■ Assignment: Below are several entries. Transcribe exactly those lines that fall from the one with "Salud Sexual (78, 525)" through the one with "Multicentrum select 50+", end lines included.

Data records
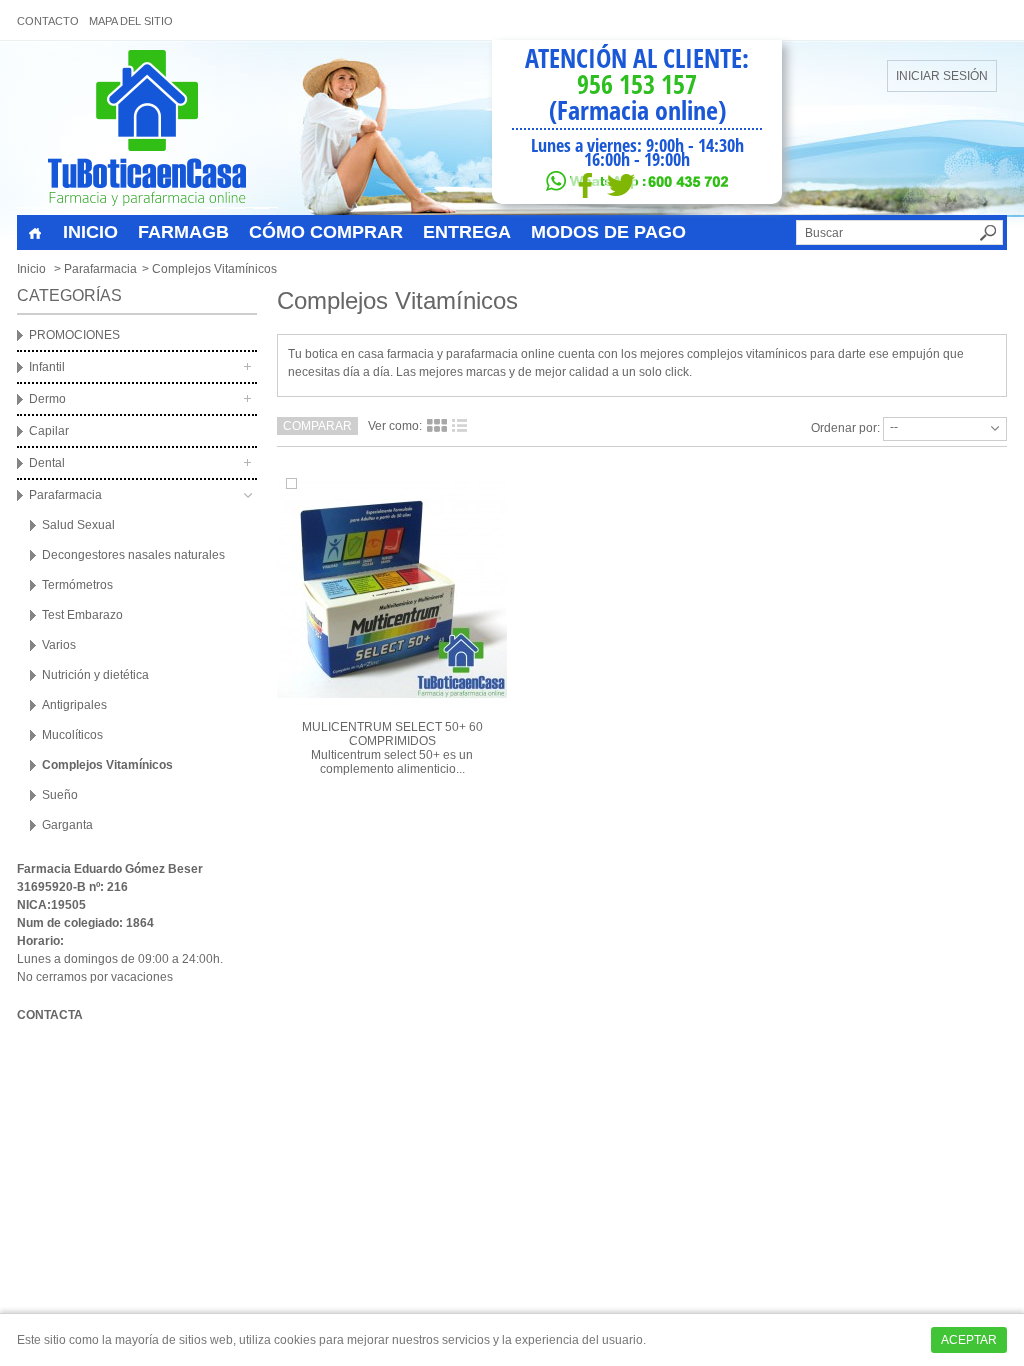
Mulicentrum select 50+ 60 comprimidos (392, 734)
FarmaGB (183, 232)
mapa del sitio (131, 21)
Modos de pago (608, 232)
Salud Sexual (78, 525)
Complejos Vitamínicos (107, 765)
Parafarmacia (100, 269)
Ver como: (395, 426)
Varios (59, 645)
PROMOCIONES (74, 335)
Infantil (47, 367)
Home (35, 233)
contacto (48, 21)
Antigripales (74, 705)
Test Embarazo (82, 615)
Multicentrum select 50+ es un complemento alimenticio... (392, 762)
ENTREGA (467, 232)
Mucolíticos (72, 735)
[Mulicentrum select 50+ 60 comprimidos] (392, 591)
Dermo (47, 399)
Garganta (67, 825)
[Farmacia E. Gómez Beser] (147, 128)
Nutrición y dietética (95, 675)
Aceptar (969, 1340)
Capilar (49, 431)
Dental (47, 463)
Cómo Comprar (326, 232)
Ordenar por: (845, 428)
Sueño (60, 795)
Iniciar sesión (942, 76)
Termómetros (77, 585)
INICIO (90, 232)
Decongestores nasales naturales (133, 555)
--
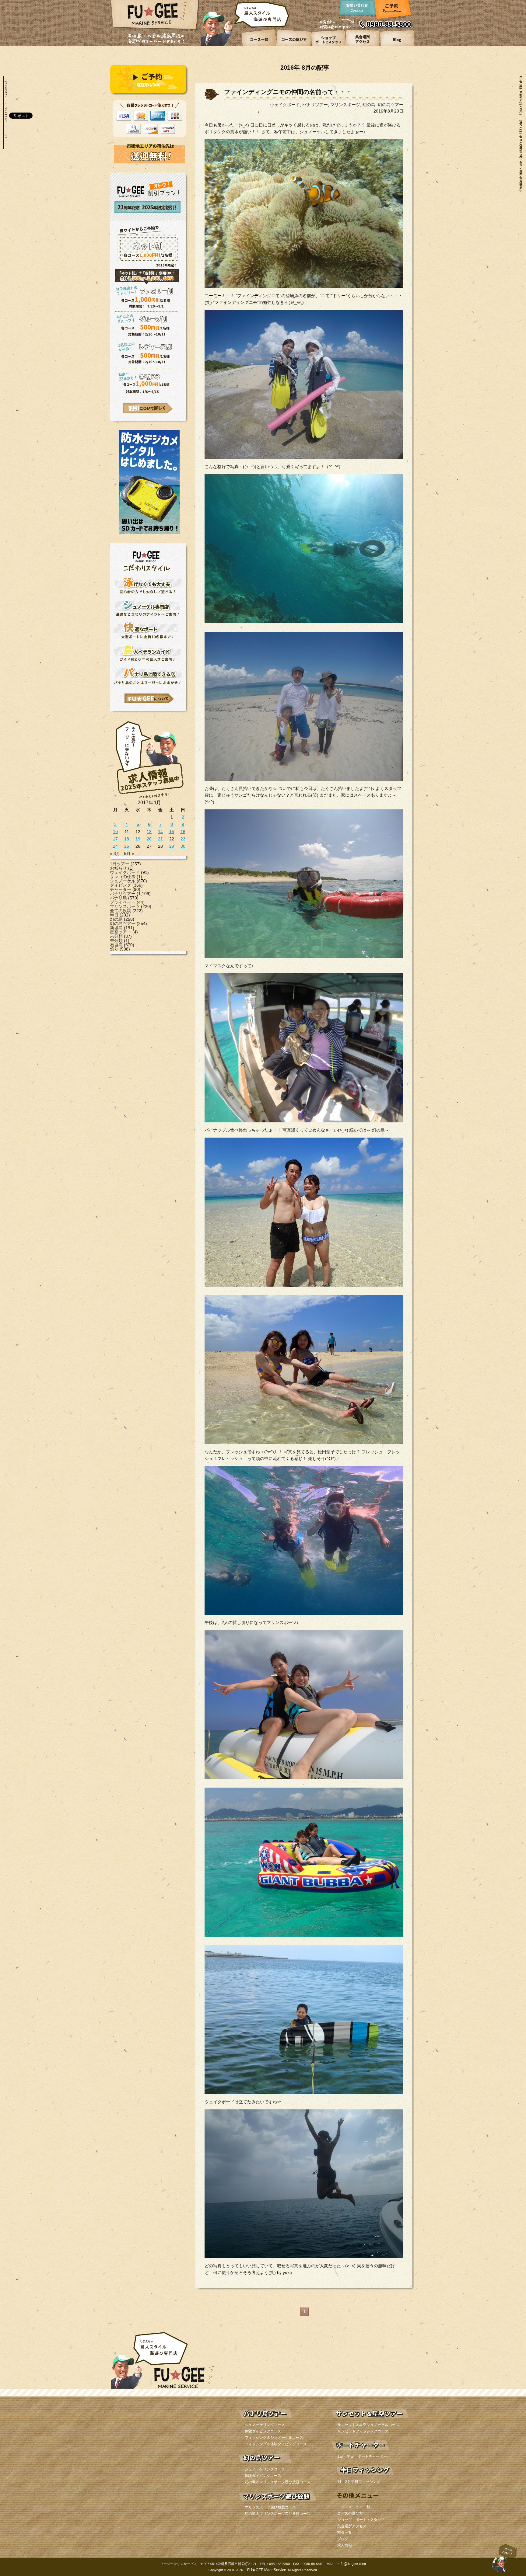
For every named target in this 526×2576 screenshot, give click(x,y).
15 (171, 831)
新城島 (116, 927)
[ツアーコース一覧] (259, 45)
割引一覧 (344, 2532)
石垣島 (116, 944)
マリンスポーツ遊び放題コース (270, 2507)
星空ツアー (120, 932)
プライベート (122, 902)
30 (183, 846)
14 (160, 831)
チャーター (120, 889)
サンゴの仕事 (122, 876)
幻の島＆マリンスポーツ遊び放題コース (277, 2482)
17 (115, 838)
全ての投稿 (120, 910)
==
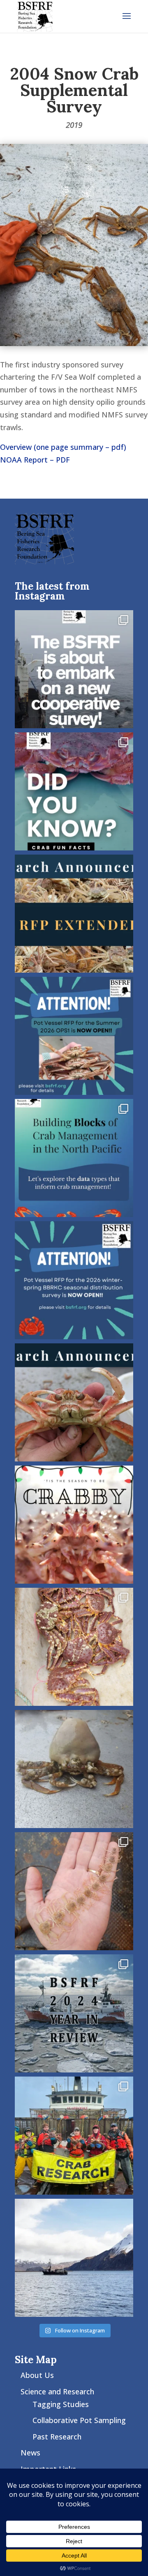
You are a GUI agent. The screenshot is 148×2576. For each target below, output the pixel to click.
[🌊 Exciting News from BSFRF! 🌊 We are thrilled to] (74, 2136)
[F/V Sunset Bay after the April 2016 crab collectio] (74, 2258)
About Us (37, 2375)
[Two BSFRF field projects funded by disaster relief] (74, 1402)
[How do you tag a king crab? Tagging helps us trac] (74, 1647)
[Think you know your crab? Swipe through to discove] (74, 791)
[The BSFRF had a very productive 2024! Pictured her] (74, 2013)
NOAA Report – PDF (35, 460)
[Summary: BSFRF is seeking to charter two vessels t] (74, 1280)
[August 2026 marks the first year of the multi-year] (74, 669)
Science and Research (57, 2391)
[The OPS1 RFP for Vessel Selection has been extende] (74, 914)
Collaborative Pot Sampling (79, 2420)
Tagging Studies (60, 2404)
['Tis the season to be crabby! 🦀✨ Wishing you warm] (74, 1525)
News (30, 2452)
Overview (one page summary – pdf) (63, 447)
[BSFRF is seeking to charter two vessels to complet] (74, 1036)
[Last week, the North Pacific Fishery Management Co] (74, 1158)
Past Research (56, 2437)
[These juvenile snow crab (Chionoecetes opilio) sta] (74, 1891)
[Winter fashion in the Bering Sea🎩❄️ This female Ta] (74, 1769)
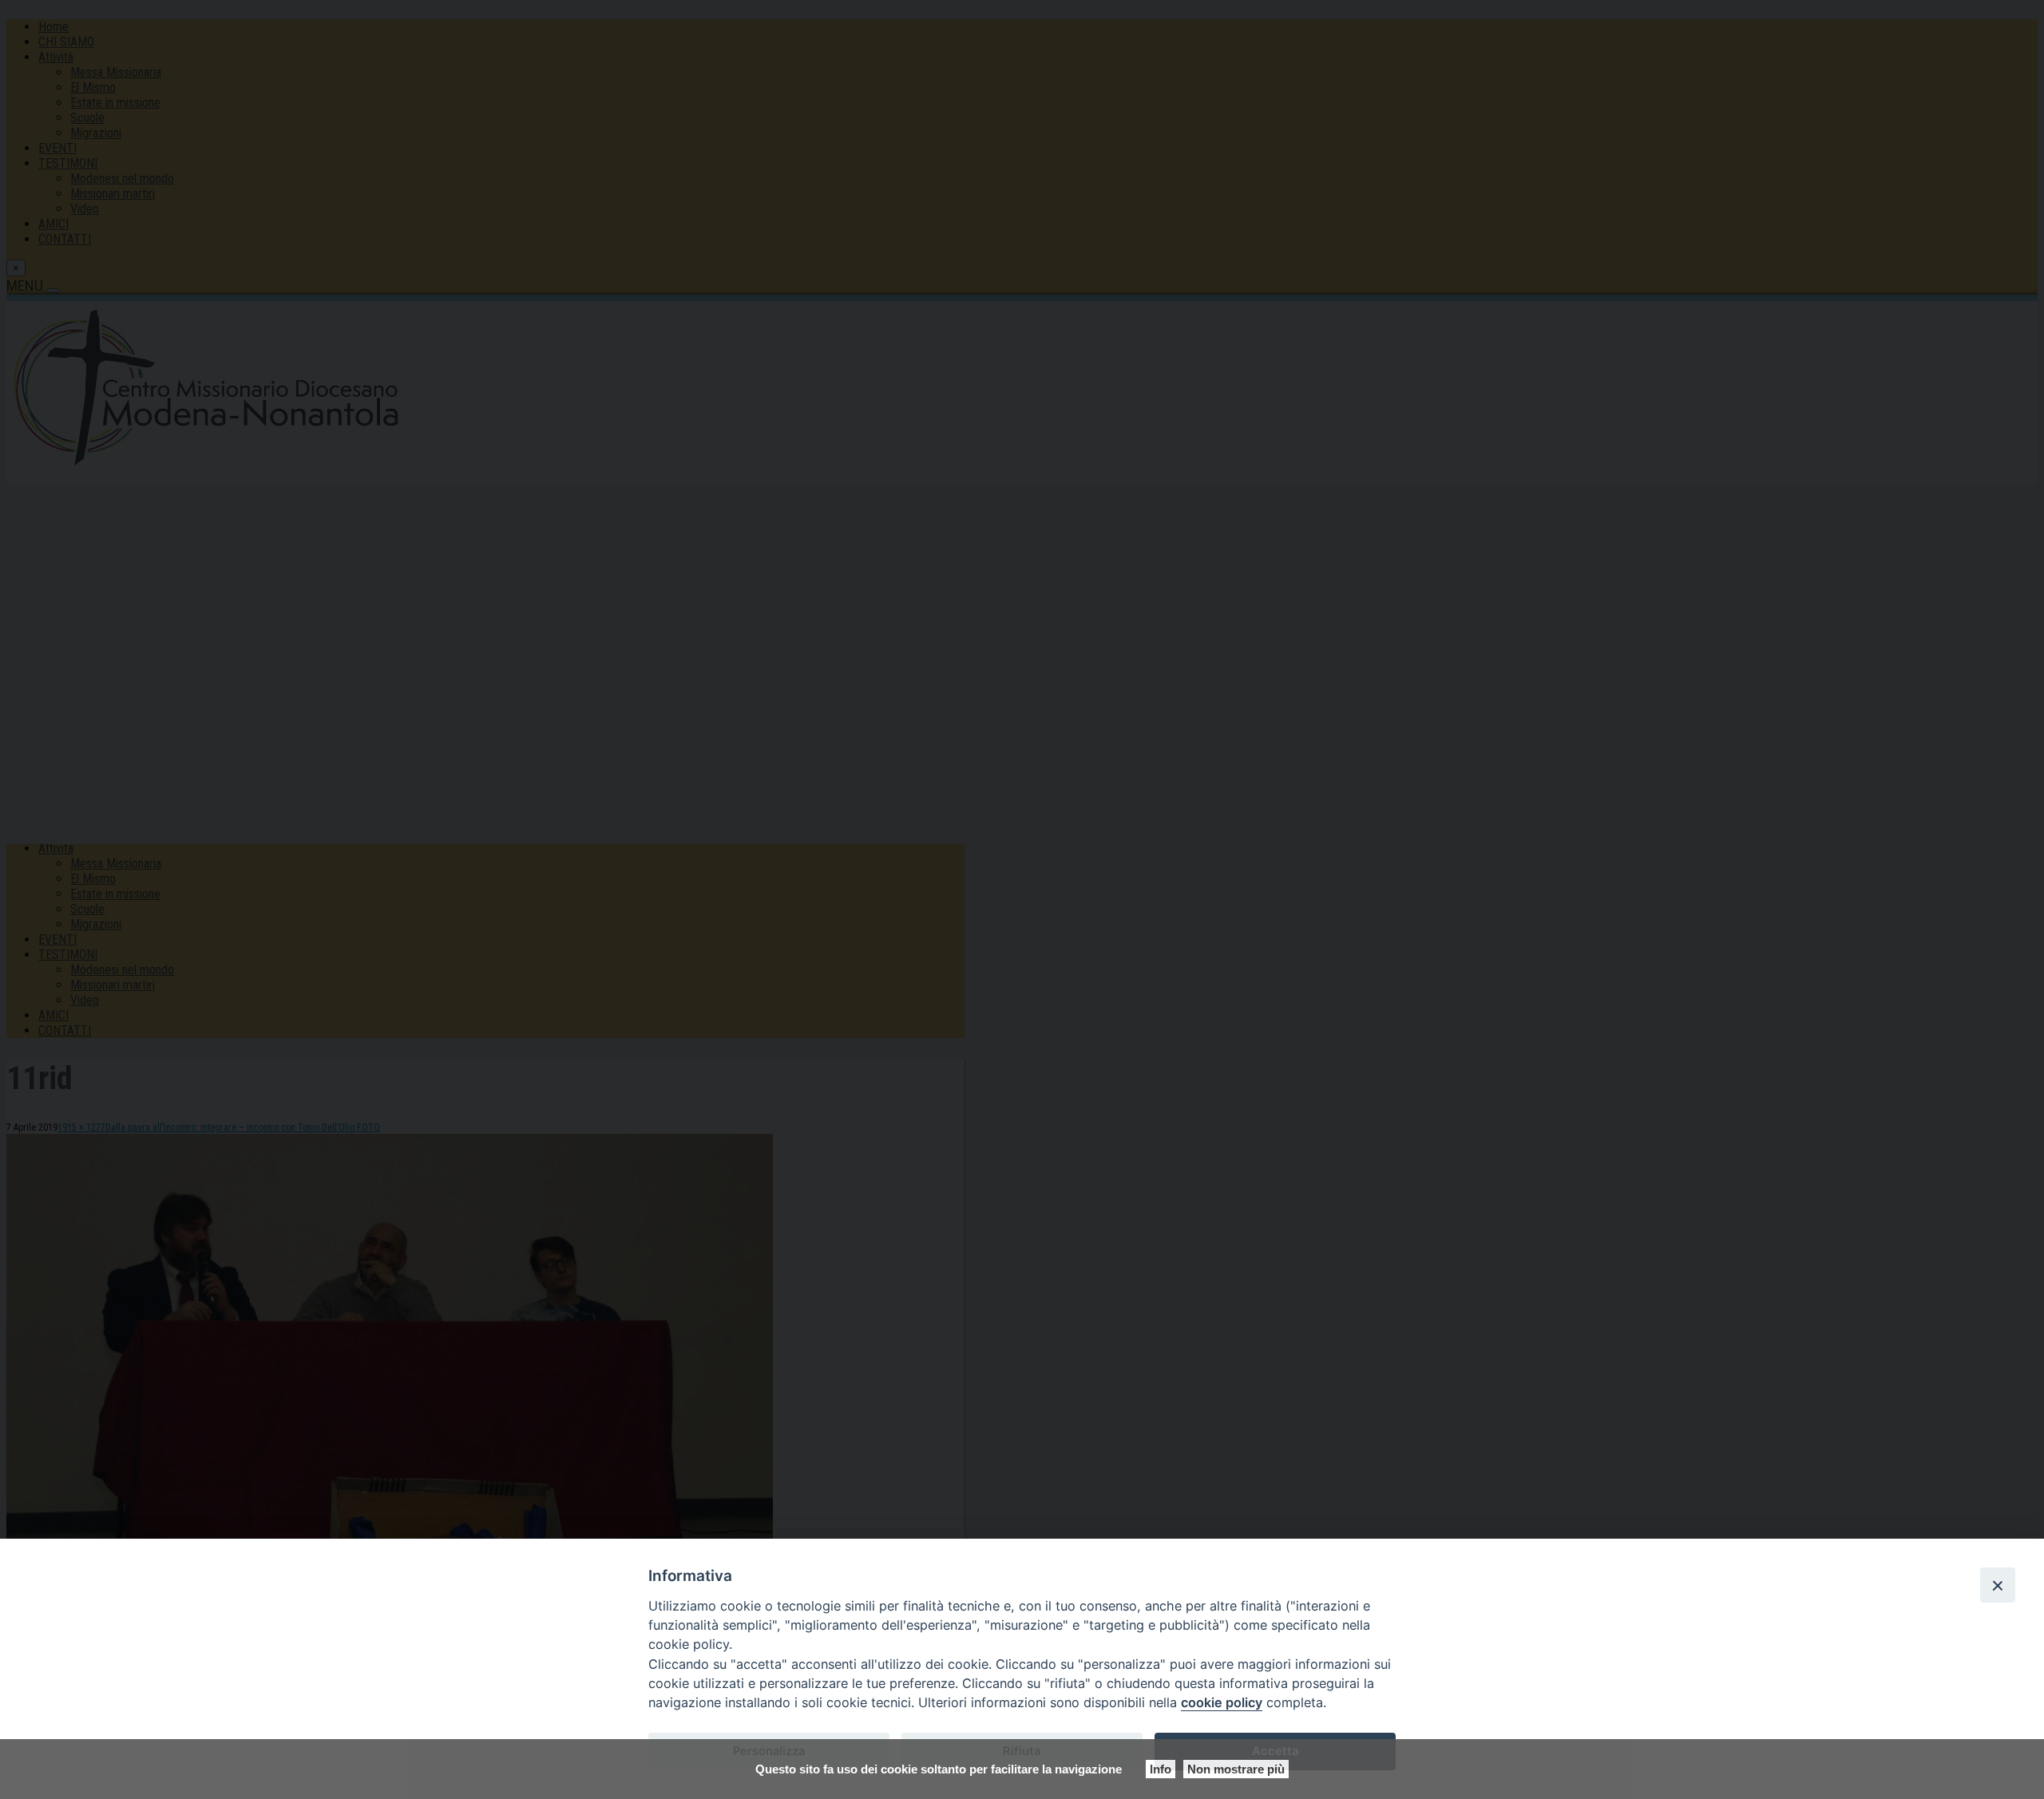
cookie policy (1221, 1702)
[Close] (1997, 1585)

■ Completed exercise:
Salud Sexual (78, 525)
Complejos Vitamínicos (107, 765)
Parafarmacia (100, 269)
Ver como: (395, 426)
Varios (59, 645)
PROMOCIONES (74, 335)
Infantil (47, 367)
Home (35, 233)
contacto (48, 21)
Antigripales (74, 705)
Test Embarazo (82, 615)
Multicentrum select 50+ es un complemento alimenticio... (392, 762)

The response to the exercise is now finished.